Ironically, the bill would authorize the establishment of a National Coordinator of Health Information Technology. For individuals who follow this issue closely, you will no doubt know that we already have a Coordinator of National Health Information Technology – or at least we did until the sudden resignation of Dr. David Brailer. Congress “authorizing” the creation of an office after it has already been created by the Administration is not new in Washington. Rumor has it that next week, Congress will consider legislation recognizing the 4th of July as the national day for recognizing our independence from England. One can only hope, with thousands of hotdogs hanging in the balance, the legislation can be approved in time!

There was much debate about the absence of a required compliance date in the bill; however, an amendment requiring a compliance date did not pass. Rep. Stark stated that without a required date of compliance, some health care providers would be reluctant to switch to a system of Health Information Technology. Rep. Emanuel noted that Medicare and other similar programs set dates certain and that without a date certain the subcommittee will be at the very same point in the implementation of Health Information Technology legislation next year. Chairman Johnson noted that it is too early to set a date and that by setting a particular date, it would put some health care practitioners at a disadvantage because the date set could be too late for some and too early for others.

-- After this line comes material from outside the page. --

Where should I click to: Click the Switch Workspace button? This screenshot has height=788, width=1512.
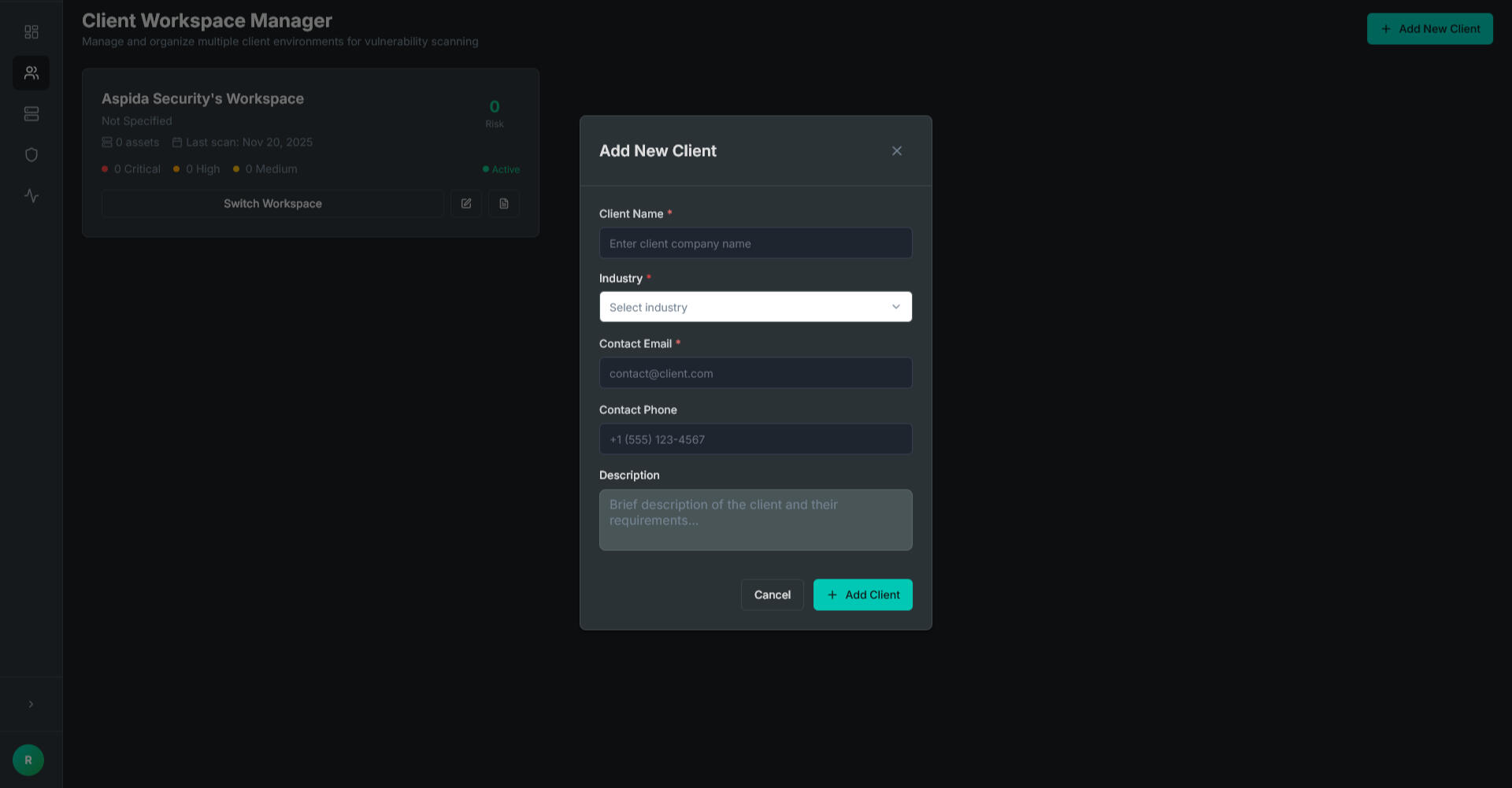pyautogui.click(x=272, y=204)
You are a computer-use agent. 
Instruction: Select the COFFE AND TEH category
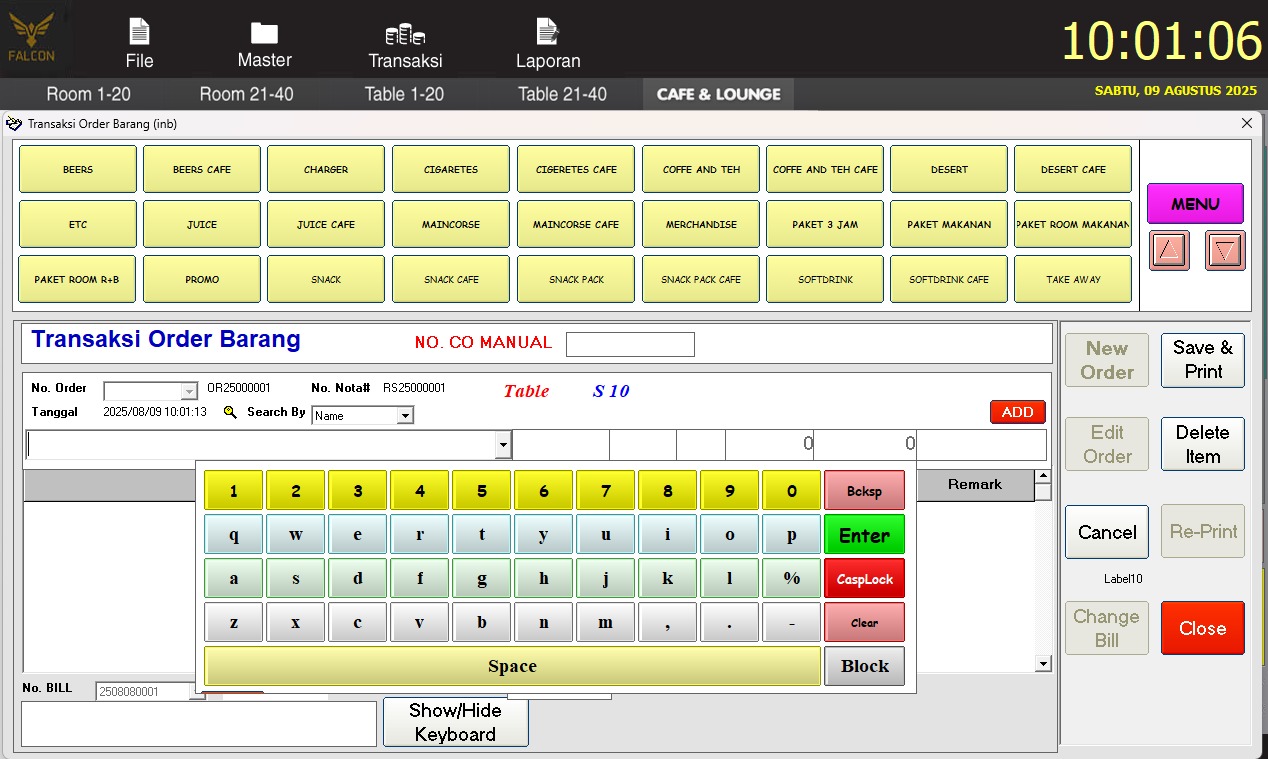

The bill now moves onto be considered by the full Ways and Means Committee where approval is expected.

P4P Coming to a Practice Near You

While Congress and the Bush Administration work with physician organizations (particularly the AMA), on researching and analyzing various aspects of Pay For Performance (P4P), private insurers appear prepared to move ahead with payments tied to performance.

According to an article in Managed Care Week (May 22, 2006, Volume 16, Number 20), “…some insurers are moving ahead with their own programs to evaluate and reward specialists for high-quality and efficient care.” While the article notes that primary care based “P4P programs have been around for more than 10 years,” and some consensus has evolved within the primary care community, similar unity is missing in the specialty arena.

The article suggests that the development of P4P for specialists is more complicated “because there are fewer physicians in any one discipline” thus making it more difficult to get a sample size large enough to generate statistically significant results. Some of the insurers reportedly developing specialty P4P criteria are: BC/BS of Massachusetts and Horizon Blue Cross and Blue Shield of New Jersey.

Tying provider payments to performance may present special challenges for billing companies. HBMA has begun reaching out to CMS and the specialty societies involved in developing the P4P in an attempt to incorporate billing and coding concerns into the discussion at an early stage in order to avoid billing problems down the road.